If guardrails microservice is enabled in the pipeline, the below environment variables are necessary to be set.
export GURADRAILS_MODEL_ID="meta-llama/Meta-Llama-Guard-2-8B"
export SAFETY_GUARD_MODEL_ID="meta-llama/Meta-Llama-Guard-2-8B"
export SAFETY_GUARD_ENDPOINT="http://${host_ip}:8088"
export GUARDRAIL_SERVICE_HOST_IP=${host_ip}
Note: Please replace with host_ip with you external IP address, do NOT use localhost.
Start all the services Docker Containers
cd GenAIExamples/ChatQnA/docker/gaudi/
If use tgi for llm backend.
TAG=v0.9 docker compose -f compose.yaml up -d
If use vllm for llm backend.
TAG=v0.9 docker compose -f compose_vllm.yaml up -d
If use vllm-on-ray for llm backend.
TAG=v0.9 docker compose -f compose_vllm_ray.yaml up -d
If you want to enable guardrails microservice in the pipeline, please follow the below command instead:
cd GenAIExamples/ChatQnA/docker/gaudi/
TAG=v0.9 docker compose -f compose_guardrails.yaml up -d
NOTE: Users need at least two Gaudi cards to run the ChatQnA successfully.
Validate MicroServices and MegaService
Follow the instructions to validate MicroServices.

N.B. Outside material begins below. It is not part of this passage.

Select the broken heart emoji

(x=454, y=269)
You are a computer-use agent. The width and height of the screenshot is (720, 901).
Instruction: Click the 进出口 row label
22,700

For validation details, please refer to how-to-validate_service.
- TEI Embedding Service
curl ${host_ip}:8090/embed \
-X POST \
-d '{"inputs":"What is Deep Learning?"}' \
-H 'Content-Type: application/json'
- Embedding Microservice
curl http://${host_ip}:6000/v1/embeddings \
-X POST \
-d '{"text":"hello"}' \
-H 'Content-Type: application/json'
- Retriever Microservice
To consume the retriever microservice, you need to generate a mock embedding vector by Python script. The length of embedding vector
is determined by the embedding model.
Here we use the model EMBEDDING_MODEL_ID="BAAI/bge-base-en-v1.5", which vector size is 768.
Check the vecotor dimension of your embedding model, set your_embedding dimension equals to it.
export your_embedding=$(python3 -c "import random; embedding = [random.uniform(-1, 1) for _ in range(768)]; print(embedding)")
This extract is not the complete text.